FLECAC's recommendations included introducing gender combined classrooms for FLE students in grades 4-8 and exploring instruction of gender identity in elementary school to make the curriculum more inclusive overall.

PLP members rallied outside Luther Jackson High School before Thursday's meeting. They were joined by members of Fairfax Pride, who came to show their support for what the students were advocating.

"In Family Life Education you teach kids about family from kindergarten through 10th grade," said Robert Rigby, a retired FCPS teacher and member of Fairfax Pride. "Fairfax, unusually different from many surrounding counties, separates kids for this one or two hours in fourth through eighth grade when they describe you bodies and anatomy and and all of that."

Rigby said that his group and PLP were blindsided when a majority of the school board voted in May to defer the decision until the next school year. He came to speak at Thursday's meeting to ask the board to make a decision to adopt the FLECAC recommendations sooner rather than later.

"Many people in my community were really concerned that the school board is sending a message to trans and non binary and LGBTQ youth, 'You're not really welcome,'" he said. "That wasn't their intent, but that was their effect and my hope is that they undo that."

Rawal, a recent FCPS graduate, will be starting his college career in the fall at Harvard. He also hopes the school board adopts the reforms and demonstrates that it will protect the rights of LGBTQIA+ students.

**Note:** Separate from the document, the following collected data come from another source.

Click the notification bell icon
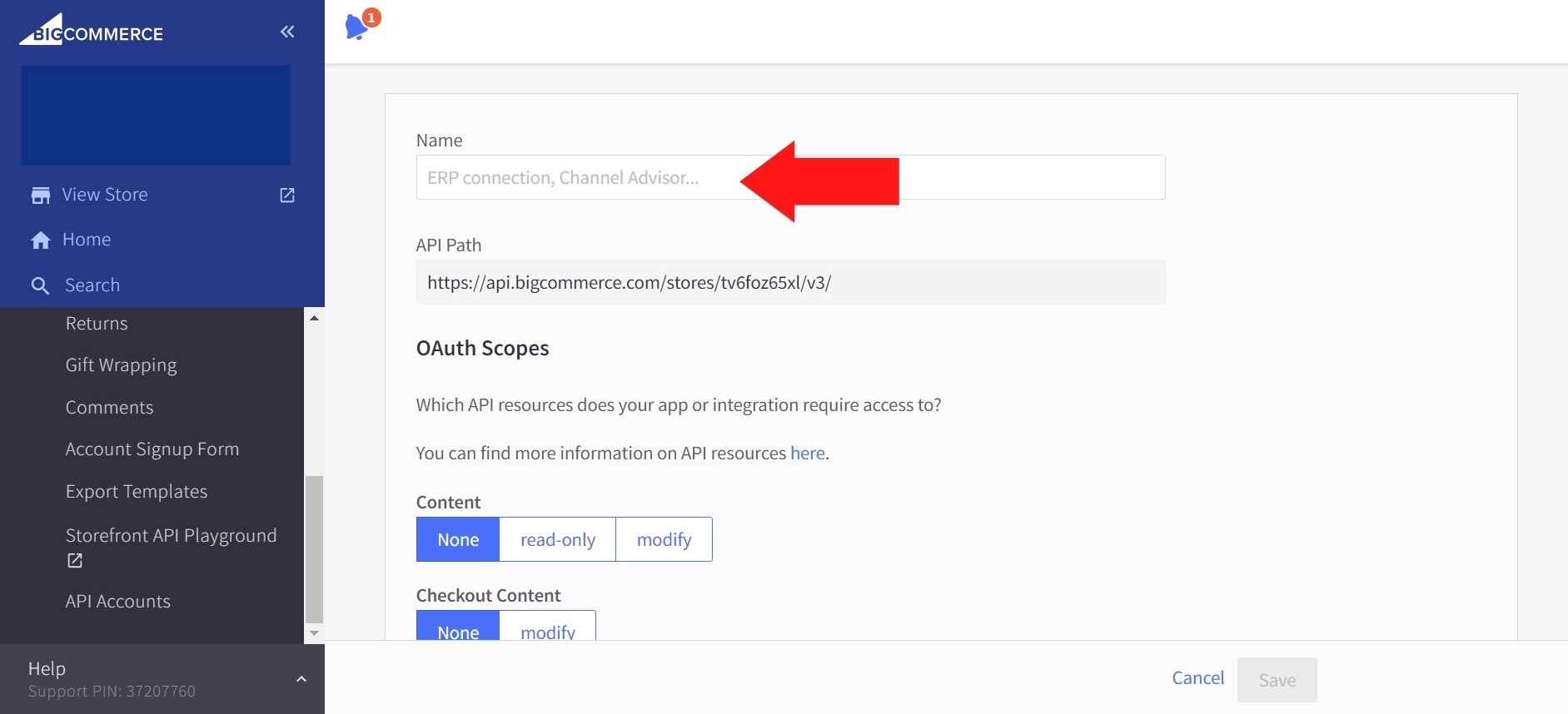The width and height of the screenshot is (1568, 714). [356, 27]
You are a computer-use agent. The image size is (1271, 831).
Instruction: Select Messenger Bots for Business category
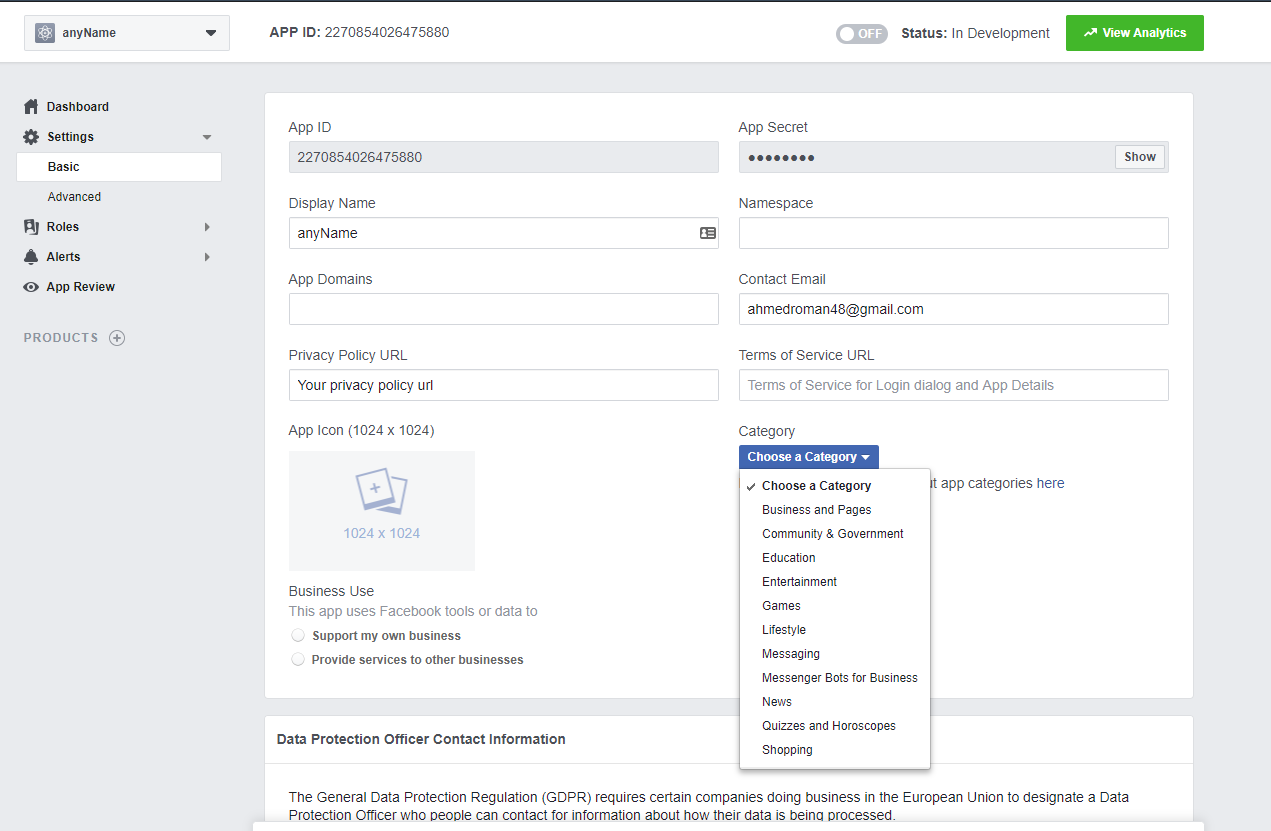(839, 678)
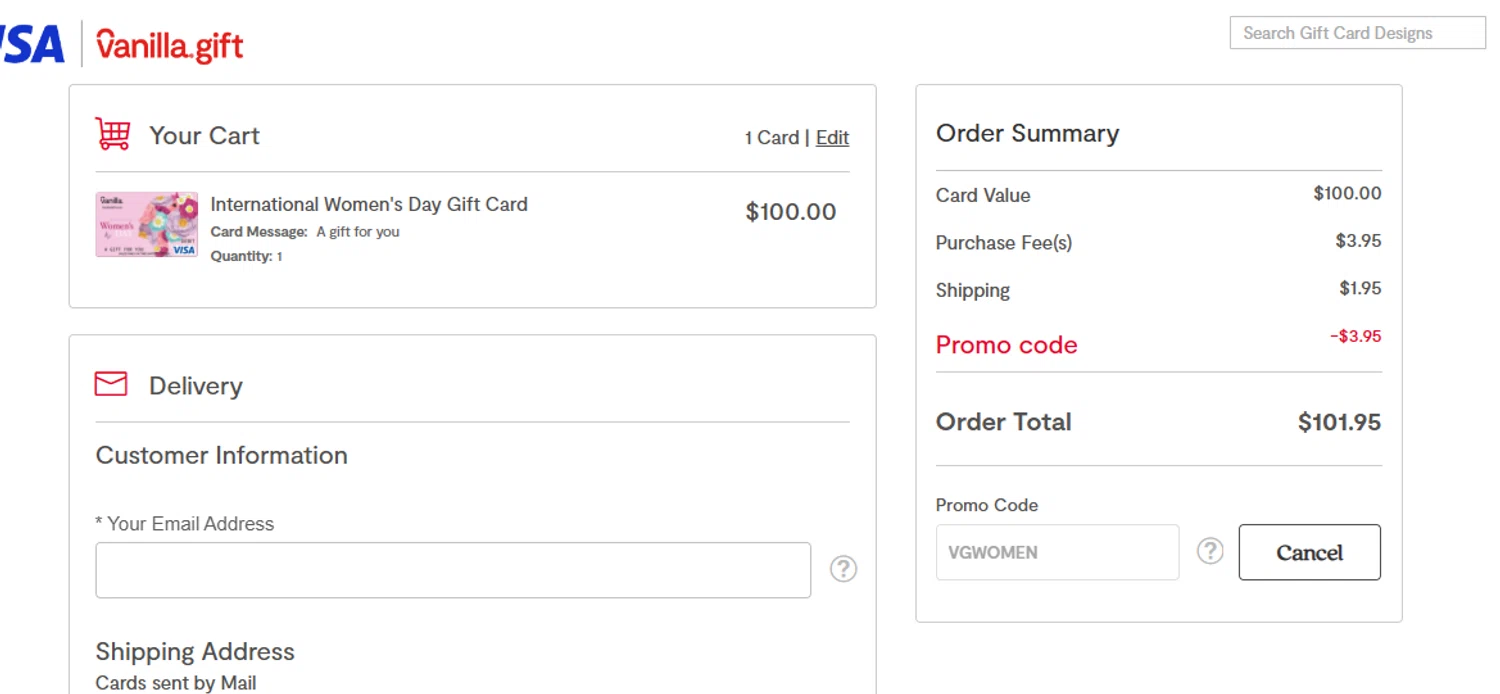Viewport: 1500px width, 694px height.
Task: Click the red Promo code line item
Action: pos(1006,345)
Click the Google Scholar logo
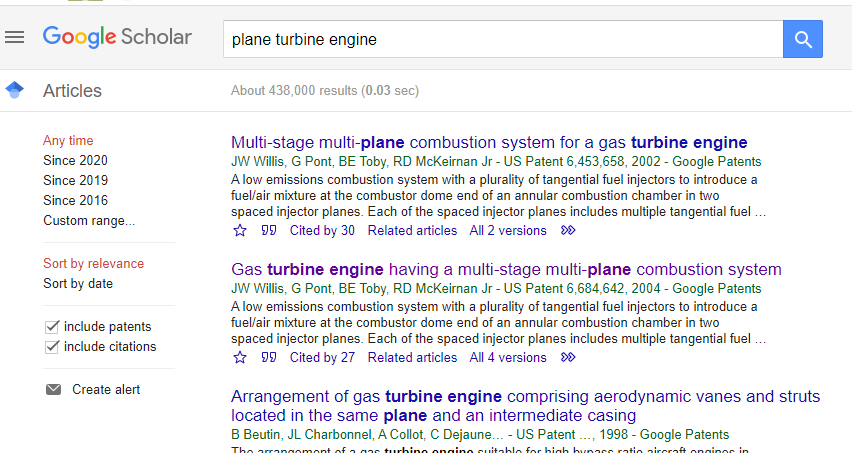852x453 pixels. pos(117,38)
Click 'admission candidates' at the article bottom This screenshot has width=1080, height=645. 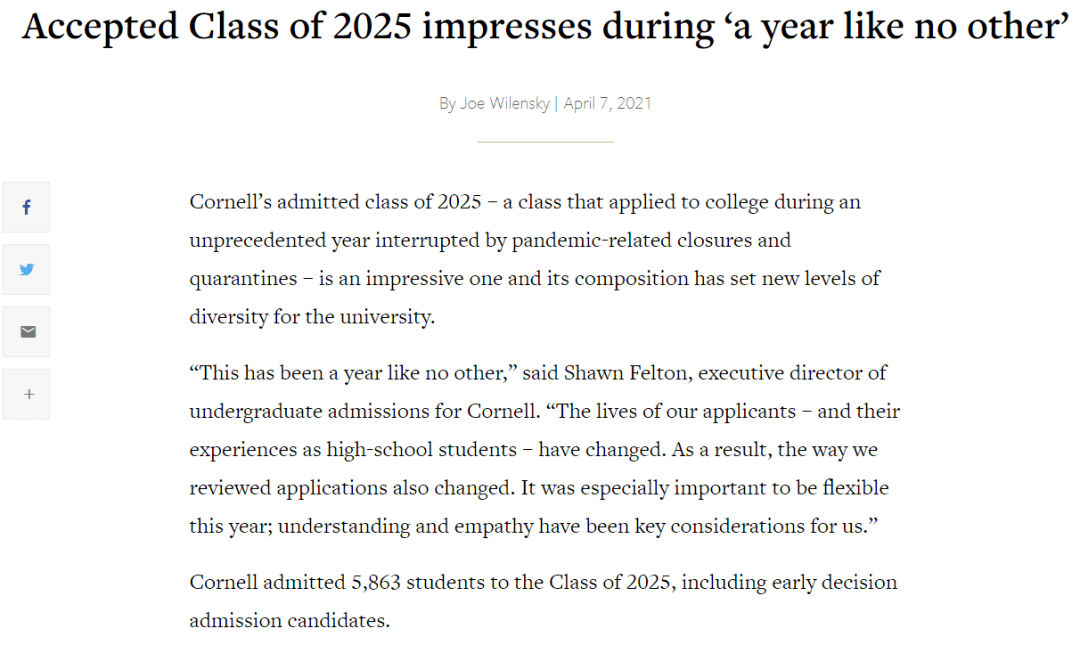click(289, 621)
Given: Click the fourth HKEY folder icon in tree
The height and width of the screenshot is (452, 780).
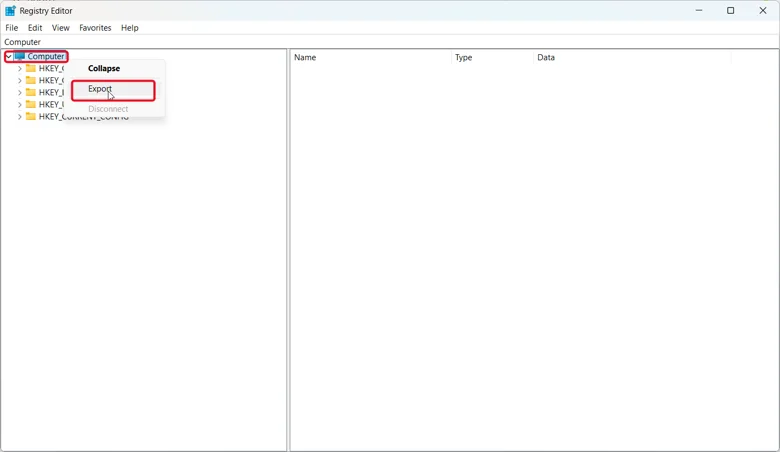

"We've seen real change in the last year in Fairfax County Public Schools," he said. "We saw Fairfax County protect queer literature. We've seen Fairfax County adopt some of the most inclusive regulations for transgender students across the commonwealth. But to be clear, we still have a lot of work to do. Fifty percent of queer kids are depressed in Fairfax County. That's unacceptable from a public health standpoint and just from a moral standpoint."

Members of the Pride Liberation Project demonstrate outside Luther Jackson Middle School in Falls Church, before attending Thursday night's school board meeting. (Michael O'Connell/Patch)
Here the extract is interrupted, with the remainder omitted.